A brief discussion about the AGOA trade agreement and what it means for the U.S.
What is AGOA?
The African Growth and Opportunity Act (AGOA) is a preferential trade program meant to establish closer ties between the United States and selected countries in Sub-Saharan Africa. Initially approved for fifteen years under President Clinton on May 18, 2000, it was extended for another ten years in 2015 with an end-date for 2025. AGOA marked a fundamental shift in the US policy towards Sub-Saharan Africa as it was previously defined by ‘‘Cold war calculations, donor-recipient relations, aid for poverty alleviation and emergency relief’’.
How does it work?
As a form of economic integration, AGOA is a trade pact that reduces the import tariffs on certain products from countries who are parties to the program. It does not absolutely cancel out tariffs. The AGOA legislation is unilateral and non-reciprocal.

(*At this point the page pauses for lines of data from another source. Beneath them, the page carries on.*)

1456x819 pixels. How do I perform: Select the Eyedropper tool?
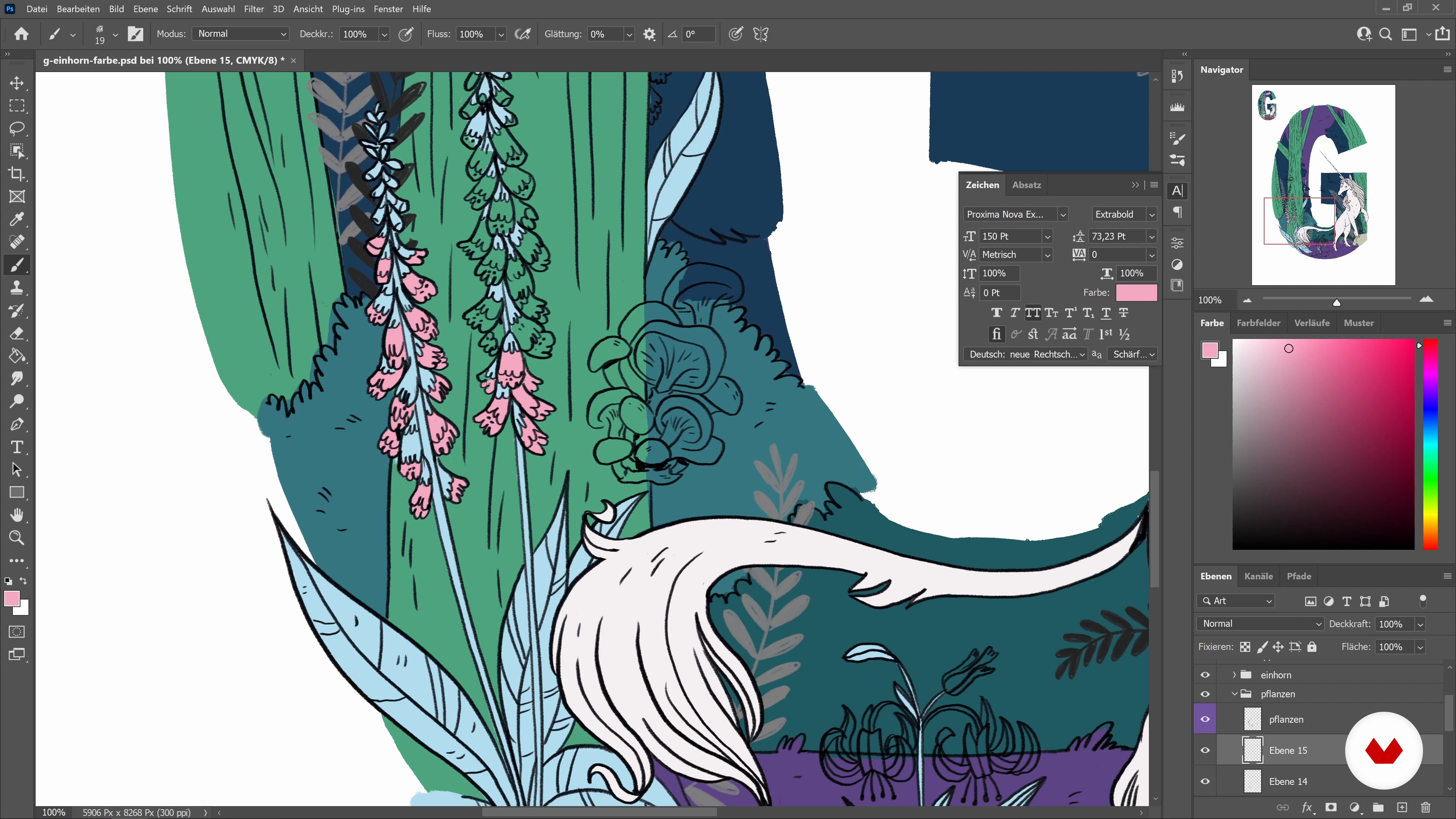[17, 219]
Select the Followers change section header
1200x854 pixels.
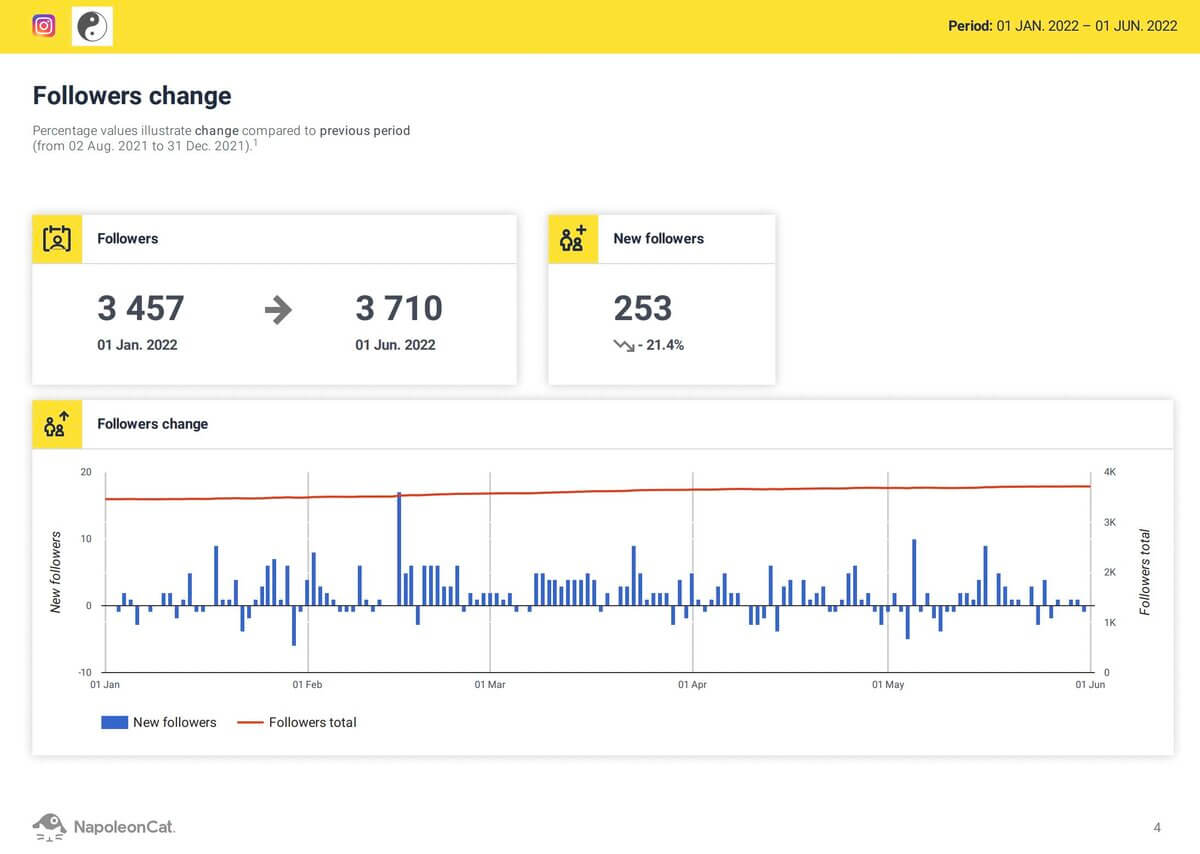[x=131, y=96]
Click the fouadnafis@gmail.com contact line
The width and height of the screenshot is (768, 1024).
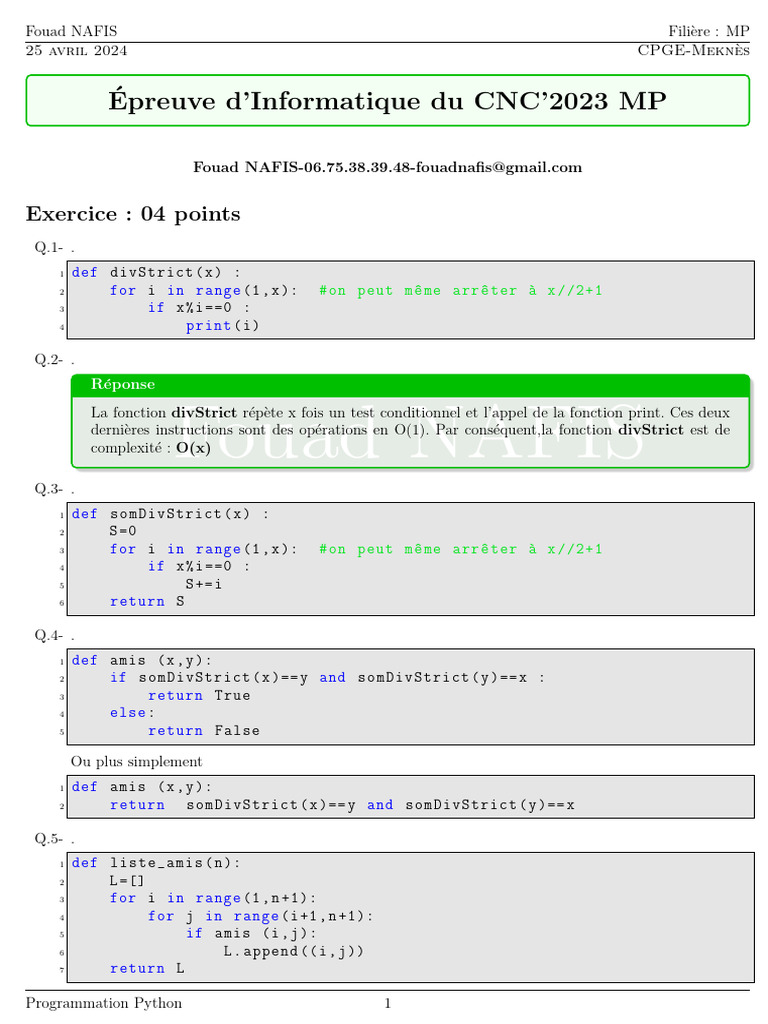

This means that trade preferences relate only to the opening of US markets to the qualifying countries. In order to qualify for the AGOA program, countries are required to meet a number of conditions on an ongoing basis. Where such requirements are not met, the country’s preferential access can be suspended.
What does it cover?
AGOA covers more than 6,000 products using the HTS-8 Tariff Classification. The HTS refers to the U.S. Harmonised Tariff System that is based on the internationally standardized Harmonized Commodity Description and Coding System managed by the World Customs Organization.
Where does it stands today?
Despite increasing AGOA imports totalling $13.8 billion in 2017, many challenges still plague the program. Many local traders and officials cite the following: long and complicated process making it difficult for artisan groups and small traders to join the program, communication issues due to language barriers, low soft and enabling infrastructure.